Editorial: Keeping property tax funds local will ease pain

Published 31/03/2014 | 02:30

The Revenue believe the compliance rate for 2013 property tax is 93pc, while they estimate compliance for 2014 around 88pc. Picture posed: Thinkstock
The Revenue believe the compliance rate for 2013 property tax is 93pc, while they estimate compliance for 2014 around 88pc. Picture posed: Thinkstock

Another threatening property tax deadline looms and yet again the public response is to rush at the 11th hour and pay up. The Revenue Commissioners had an impressive in rush of funds in recent days. Two thousand householders have stumped up a massive €4m in the past few days and by another yardstick one 48-hour period brought in €6m.

Nine out of 10 of us are paying up – if not looking entirely happy. The Revenue believe the compliance rate for 2013 property tax is 93pc, while they estimate compliance for 2014 around 88pc.

These are impressive results with which it is very hard to quarrel. Nobody likes new taxes, and this one has come with other charges at a time when most people are feeling the pinch.

The people of middle Ireland have gritted their teeth and paid. The unloved Revenue Commissioners are entitled to some respect.

It is a help in accepting taxation to know that everyone is being treated equally. We do not have to go back too far to find tolerance for dodgers and non-payers who were later facilitated with amnesties and deals to clear up their affairs.

But while the Revenue appears to be doing their work, there are other questions about the local property tax – especially about just how 'local' it really is.

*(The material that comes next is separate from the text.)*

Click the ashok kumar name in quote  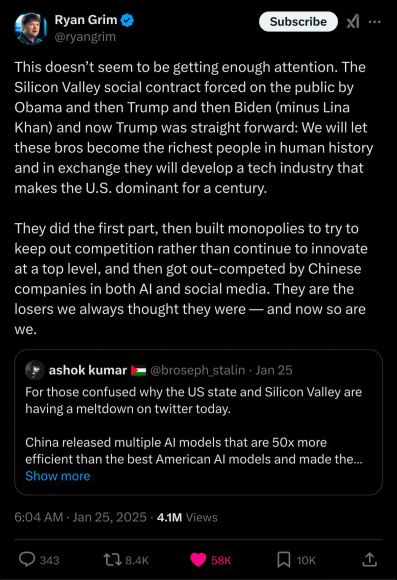click(x=88, y=370)
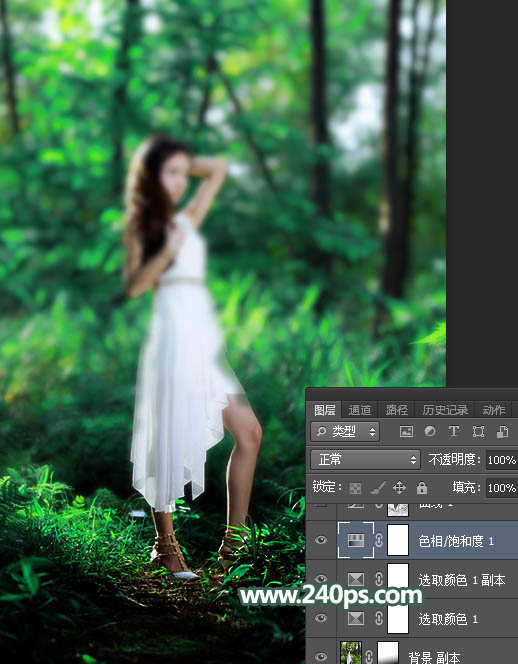Click the pixel layer filter icon

pos(406,432)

Promises that 80pc of it would go to local councils were put on hold last year as the money went to Irish Water, the source of other upcoming charges.

We trust that this 80pc promise will be fulfilled this year and in future years. Many of us will note that this new tax also comes at a time when councils are withdrawing from local services. Councils no longer do bin collections and their offices have ceased to be the point of delivery for car tax and driving licences.

We trust that this trend does not continue and that this local tax can be seen to enhance local services for local communities.